A word-for-word restatement of the data is what is needed.

--- START ---

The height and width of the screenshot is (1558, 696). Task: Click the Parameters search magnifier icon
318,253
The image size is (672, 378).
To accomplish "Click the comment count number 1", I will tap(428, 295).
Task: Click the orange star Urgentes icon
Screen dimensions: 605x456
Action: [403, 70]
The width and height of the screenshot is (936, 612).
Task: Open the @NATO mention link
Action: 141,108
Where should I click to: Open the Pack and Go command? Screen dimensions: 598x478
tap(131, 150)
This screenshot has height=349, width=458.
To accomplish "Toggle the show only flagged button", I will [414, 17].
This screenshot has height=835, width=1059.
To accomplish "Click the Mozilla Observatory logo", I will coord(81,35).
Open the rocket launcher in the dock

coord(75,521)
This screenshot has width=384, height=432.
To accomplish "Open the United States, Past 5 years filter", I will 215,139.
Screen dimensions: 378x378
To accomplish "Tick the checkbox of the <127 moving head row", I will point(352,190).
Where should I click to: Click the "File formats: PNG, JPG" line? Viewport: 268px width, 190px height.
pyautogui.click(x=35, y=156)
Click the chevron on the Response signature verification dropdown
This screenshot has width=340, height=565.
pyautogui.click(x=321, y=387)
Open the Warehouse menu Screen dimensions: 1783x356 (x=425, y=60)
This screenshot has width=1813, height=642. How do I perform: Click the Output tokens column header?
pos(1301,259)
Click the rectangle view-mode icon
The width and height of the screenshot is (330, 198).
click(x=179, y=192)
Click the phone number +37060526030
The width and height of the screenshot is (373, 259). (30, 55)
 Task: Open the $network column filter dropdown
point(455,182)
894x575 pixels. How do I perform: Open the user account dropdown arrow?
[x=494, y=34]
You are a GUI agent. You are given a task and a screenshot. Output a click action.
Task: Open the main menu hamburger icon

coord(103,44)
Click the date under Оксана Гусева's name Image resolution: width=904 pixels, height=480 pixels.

--- END ---

## Expected answer:
The height and width of the screenshot is (1558, 696). Task: Click the Parameters search magnifier icon
318,253
The image size is (672, 378).
To accomplish "Click the comment count number 1", I will tap(428, 295).
Task: Click the orange star Urgentes icon
Screen dimensions: 605x456
Action: [403, 70]
The width and height of the screenshot is (936, 612).
Task: Open the @NATO mention link
Action: 141,108
Where should I click to: Open the Pack and Go command? Screen dimensions: 598x478
tap(131, 150)
This screenshot has height=349, width=458.
To accomplish "Toggle the show only flagged button", I will [414, 17].
This screenshot has height=835, width=1059.
To accomplish "Click the Mozilla Observatory logo", I will coord(81,35).
Open the rocket launcher in the dock

coord(75,521)
This screenshot has width=384, height=432.
To accomplish "Open the United States, Past 5 years filter", I will 215,139.
Screen dimensions: 378x378
To accomplish "Tick the checkbox of the <127 moving head row", I will point(352,190).
Where should I click to: Click the "File formats: PNG, JPG" line? Viewport: 268px width, 190px height.
pyautogui.click(x=35, y=156)
Click the chevron on the Response signature verification dropdown
This screenshot has width=340, height=565.
pyautogui.click(x=321, y=387)
Open the Warehouse menu Screen dimensions: 1783x356 (x=425, y=60)
This screenshot has width=1813, height=642. How do I perform: Click the Output tokens column header?
pos(1301,259)
Click the rectangle view-mode icon
The width and height of the screenshot is (330, 198).
click(x=179, y=192)
Click the phone number +37060526030
The width and height of the screenshot is (373, 259). (30, 55)
 Task: Open the $network column filter dropdown
point(455,182)
894x575 pixels. How do I perform: Open the user account dropdown arrow?
[x=494, y=34]
You are a GUI agent. You are given a task and a screenshot. Output a click action.
Task: Open the main menu hamburger icon

coord(103,44)
Click the date under Оксана Гусева's name Image resolution: width=904 pixels, height=480 pixels.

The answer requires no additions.